You should have your eyes examined by an ophthalmologist if you have any of these signs of or risk factors for eye disease:
- Decreased vision, even if temporary
- Distorted vision
- New floaters (black “strings” or specks in the vision) and flashes of light
- A curtain or veil blocking vision
- Halos (colored circles around lights)
- An eye injury or eye pain
- Red eye
- Bulging of one or both eyes
- Misaligned eyes
- Double vision
- Loss of peripheral (side) vision
- High blood pressure
- Diabetes mellitus
- Thyroid disease-related eye problems (Graves’ disease)
- A family history of eye disease
- Excess tearing
- Eyelid abnormalities
Based on the examination, your ophthalmologist will let you know how often to return for follow-up exams.

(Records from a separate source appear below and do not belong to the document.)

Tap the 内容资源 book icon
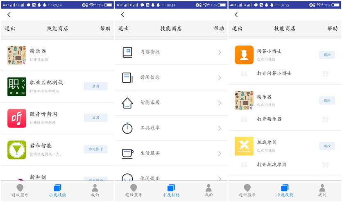342x202 pixels. (x=128, y=52)
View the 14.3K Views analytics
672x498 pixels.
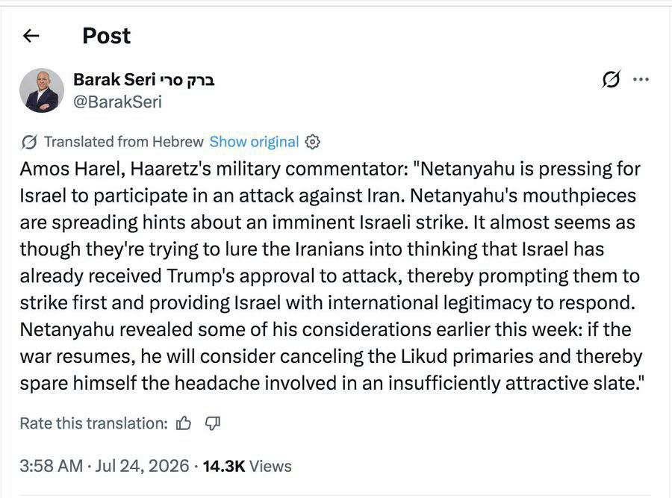(247, 467)
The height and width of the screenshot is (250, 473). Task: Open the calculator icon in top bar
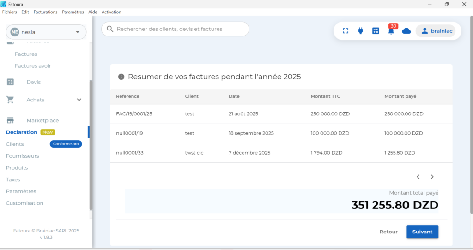pos(376,31)
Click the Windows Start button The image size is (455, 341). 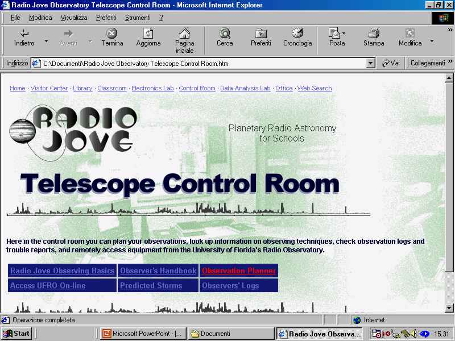tap(16, 334)
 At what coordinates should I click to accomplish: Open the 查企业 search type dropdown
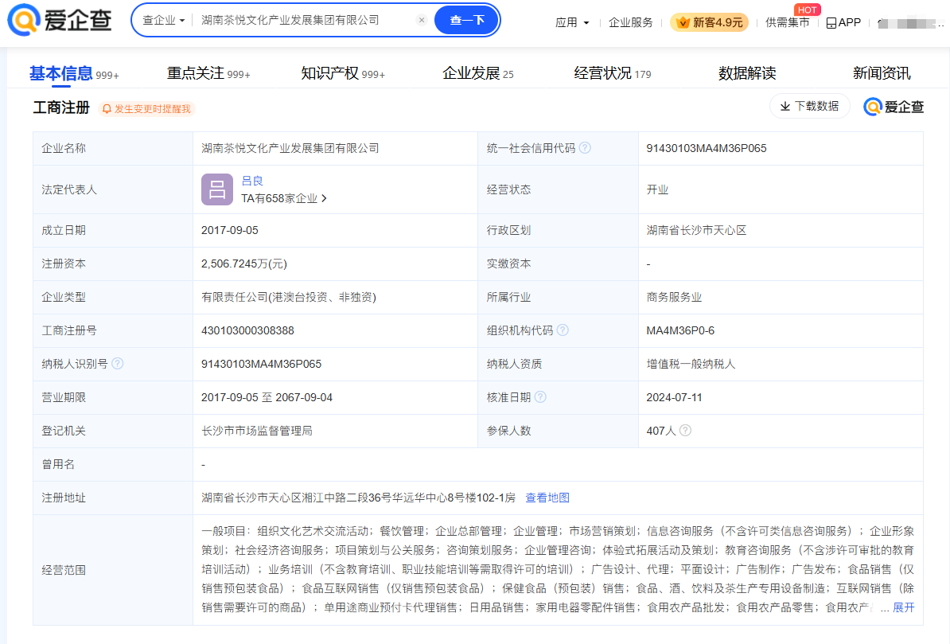pos(163,21)
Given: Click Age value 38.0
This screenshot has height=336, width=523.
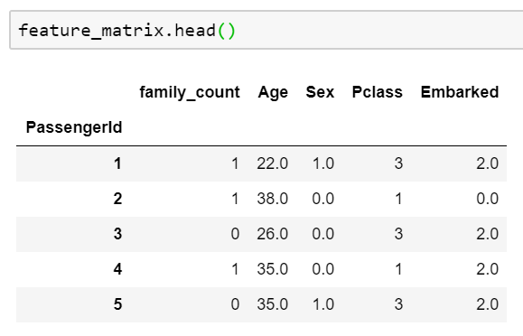Looking at the screenshot, I should [x=272, y=199].
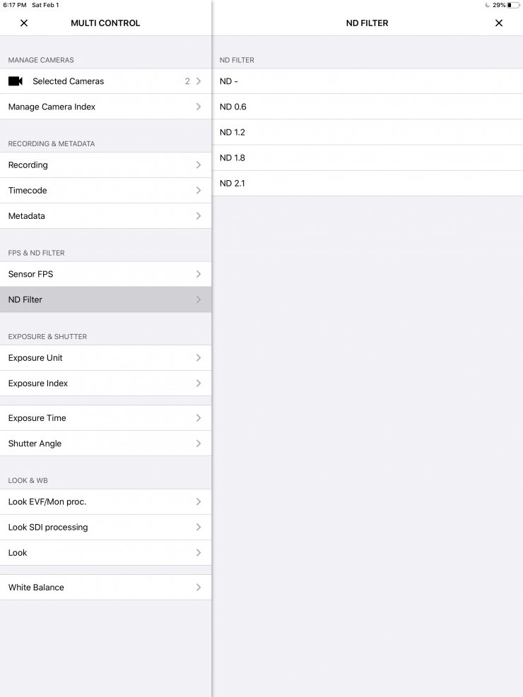Screen dimensions: 523x697
Task: Open Look SDI processing
Action: pos(105,528)
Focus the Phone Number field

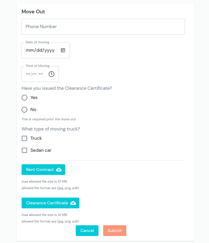coord(103,26)
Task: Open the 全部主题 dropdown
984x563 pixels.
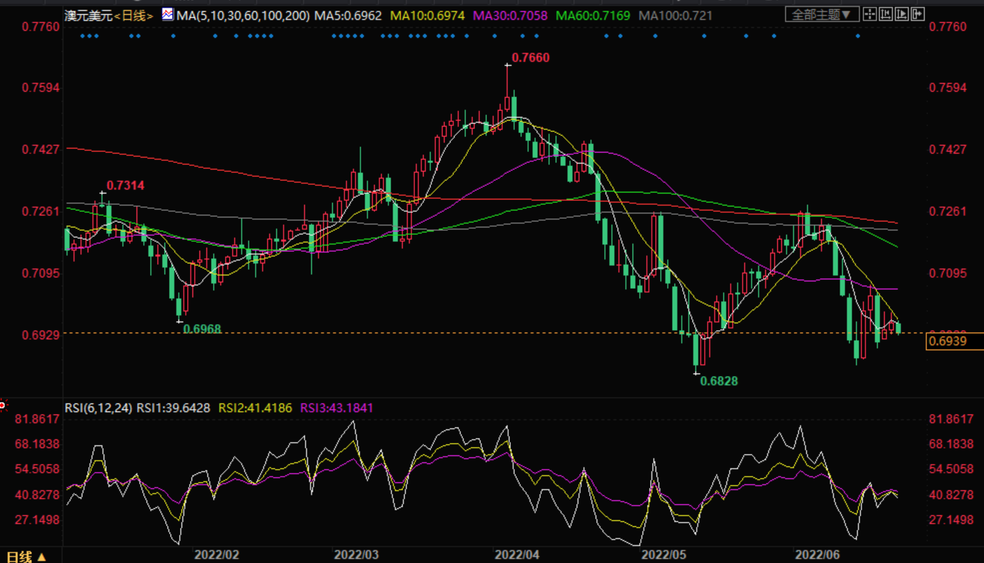Action: pos(821,14)
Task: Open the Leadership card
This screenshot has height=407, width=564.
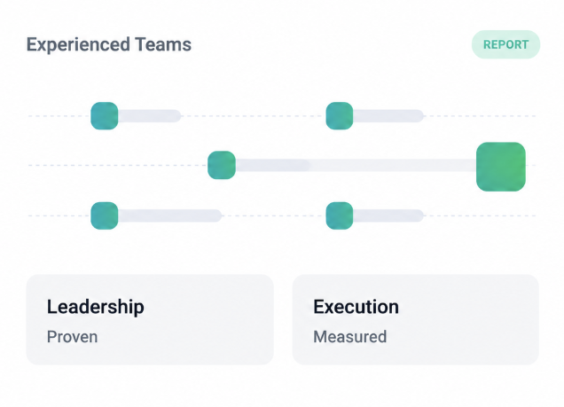Action: (150, 319)
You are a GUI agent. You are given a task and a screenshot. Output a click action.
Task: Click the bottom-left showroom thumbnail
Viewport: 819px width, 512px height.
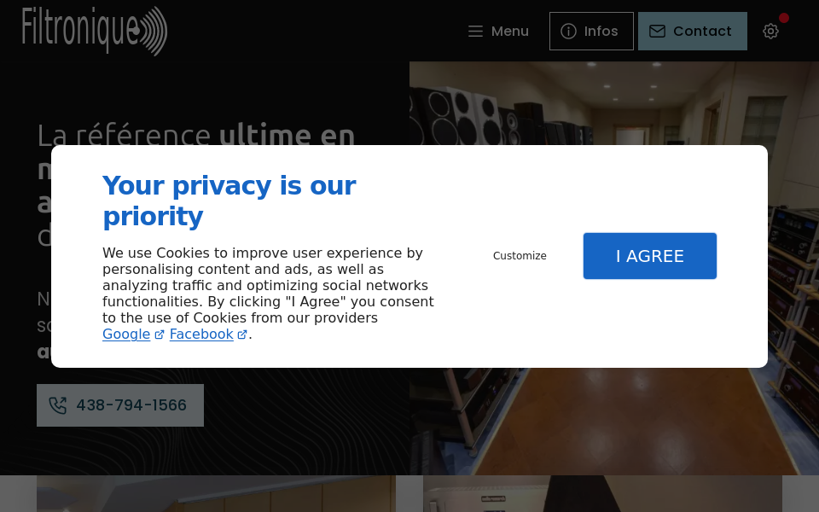(216, 495)
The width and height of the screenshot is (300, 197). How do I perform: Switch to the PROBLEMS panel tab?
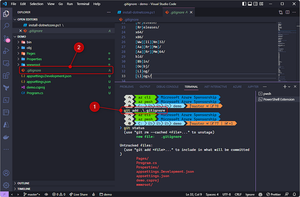tap(126, 87)
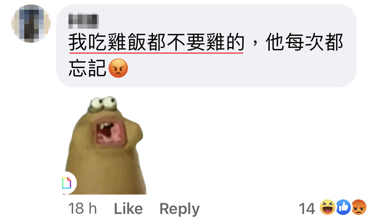Click the creature's open pink mouth
Viewport: 378px width, 222px height.
(110, 134)
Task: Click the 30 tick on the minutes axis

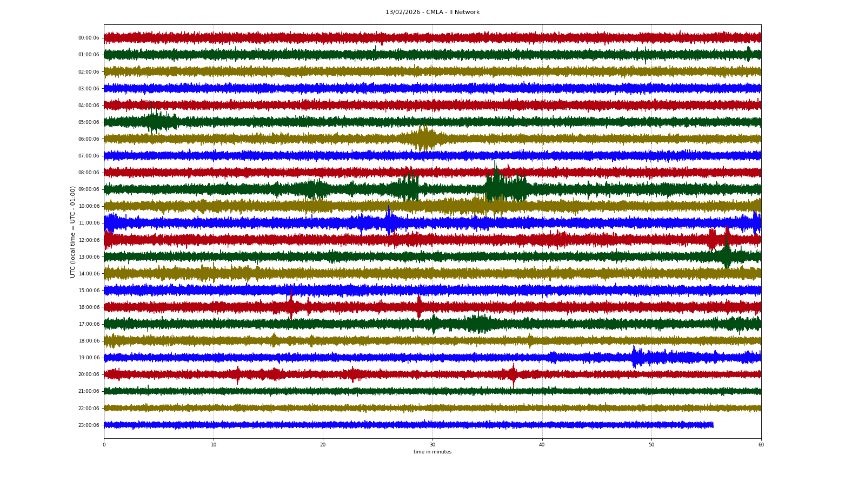Action: point(433,445)
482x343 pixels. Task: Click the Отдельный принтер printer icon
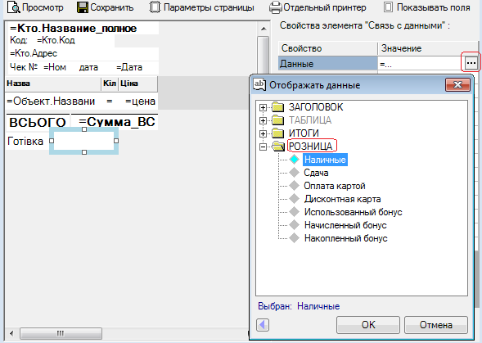coord(275,7)
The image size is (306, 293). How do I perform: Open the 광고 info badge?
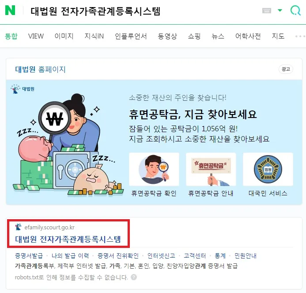[x=286, y=69]

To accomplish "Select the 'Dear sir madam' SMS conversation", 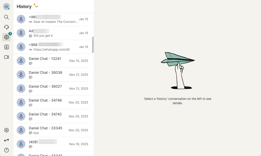I will pos(54,19).
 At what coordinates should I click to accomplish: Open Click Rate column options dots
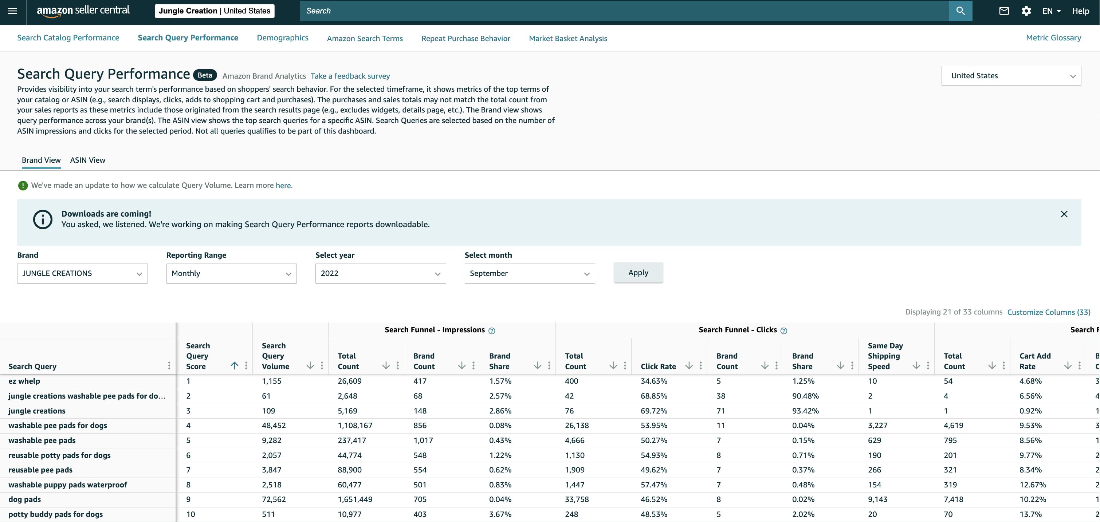pyautogui.click(x=701, y=366)
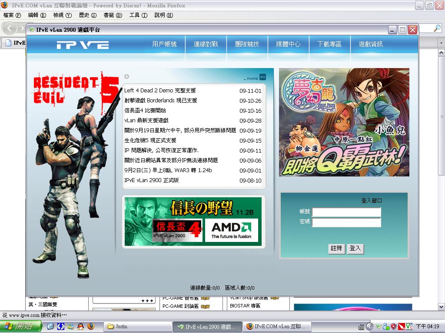Open QQ penguin icon in quick launch
Viewport: 445px width, 333px height.
click(80, 326)
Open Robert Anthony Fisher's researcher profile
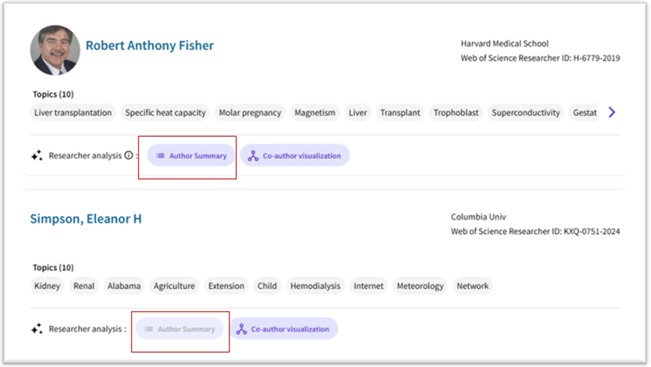 pos(149,46)
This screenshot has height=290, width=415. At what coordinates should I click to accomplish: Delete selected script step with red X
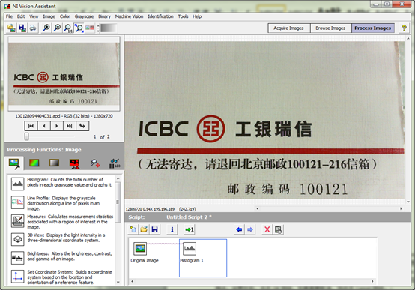coord(267,229)
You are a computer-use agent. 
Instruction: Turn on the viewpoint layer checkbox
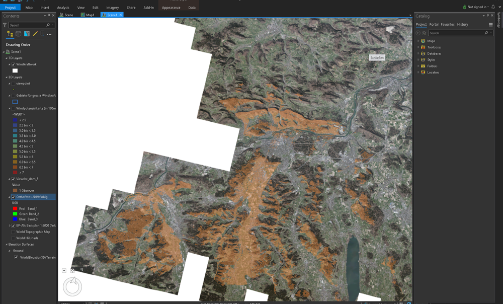click(14, 84)
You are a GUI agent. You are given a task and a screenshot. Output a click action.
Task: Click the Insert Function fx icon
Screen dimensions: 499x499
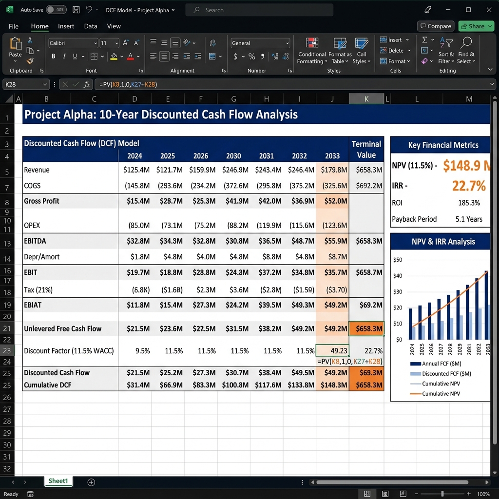(x=87, y=84)
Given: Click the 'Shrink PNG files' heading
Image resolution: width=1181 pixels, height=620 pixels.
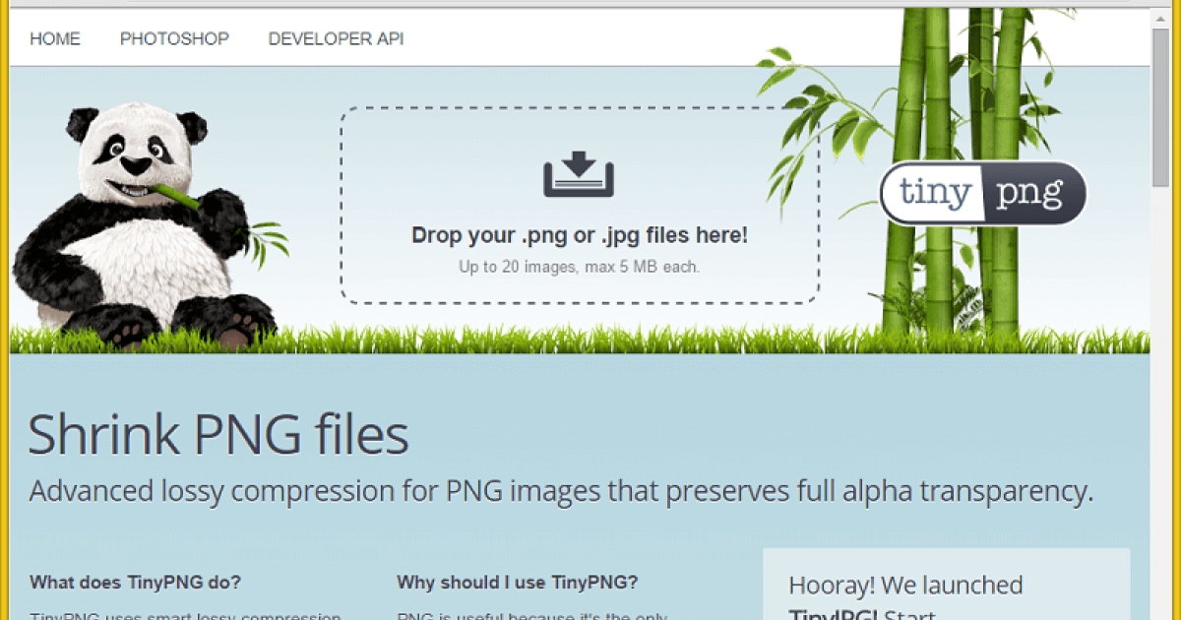Looking at the screenshot, I should (218, 435).
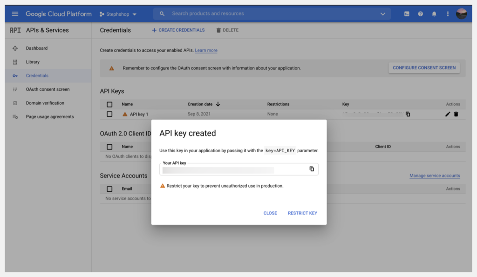Screen dimensions: 477x277
Task: Expand the search bar options chevron
Action: [x=383, y=14]
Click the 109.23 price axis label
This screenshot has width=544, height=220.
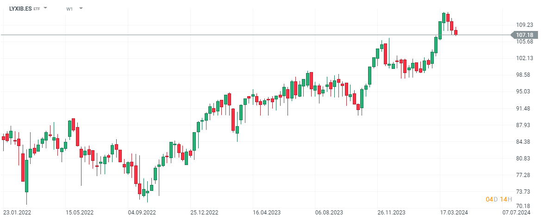point(524,25)
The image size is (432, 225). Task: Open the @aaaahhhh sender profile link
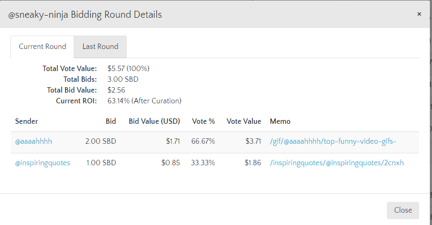point(33,141)
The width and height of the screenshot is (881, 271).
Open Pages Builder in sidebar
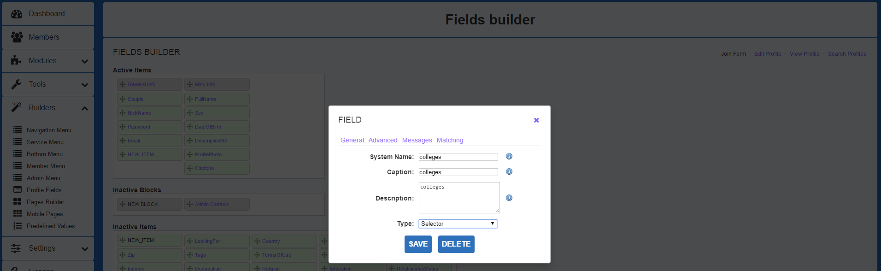(45, 202)
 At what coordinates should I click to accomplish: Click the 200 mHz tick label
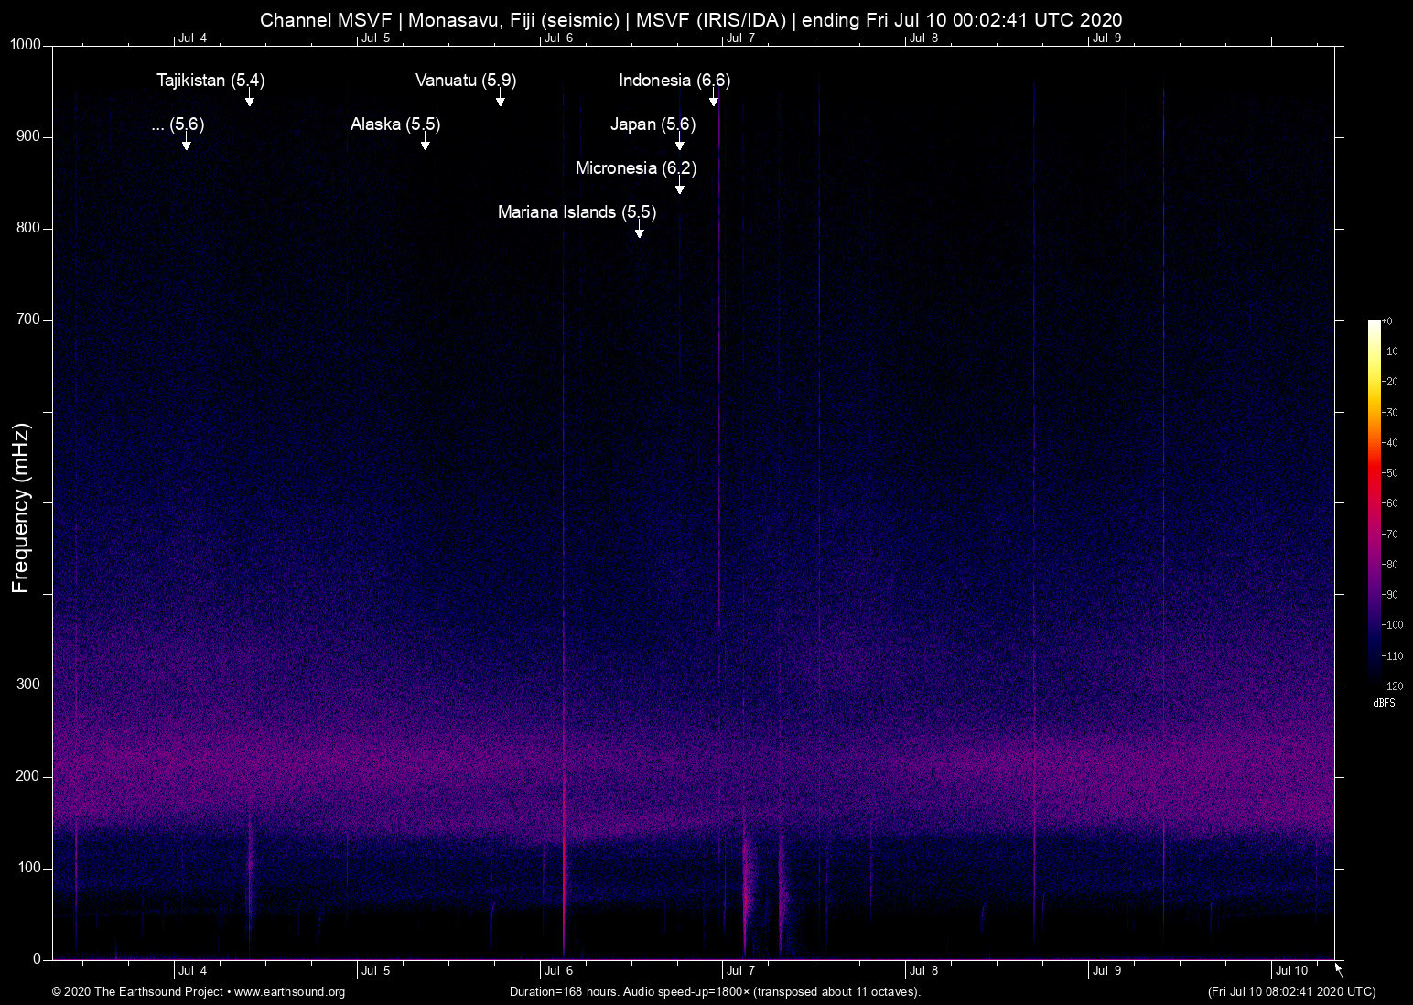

Because of an increased risk for glaucoma, people of African descent should see an ophthalmologist even if they have no other signs of or risk factors for eye disease. Your ophthalmologist will let you know how often to return for follow-up exams.
You should also see an ophthalmologist if your primary care provider or optometrist refers you to one.
When you have no particular problems or risk factors, recommended intervals for eye exams are:
Newborn, preschool and preteen: Eye exams should be given by a pediatrician, family doctor or ophthalmologist at the following intervals:
- Newborn to three months
- Six months to one year
- Three years old
- Five years old
- Later as needed
Adults 20 to 64 years of age Adults with no signs or risk factors for eye disease should have a complete eye disease screening by age 40 — the time when early signs of disease and changes in vision may start to happen. Based on the results of the initial screening, your ophthalmologist will let you know how often to return for follow-up exams.
Adults 65 years or older Every one to two years, or as recommended by your ophthalmologist.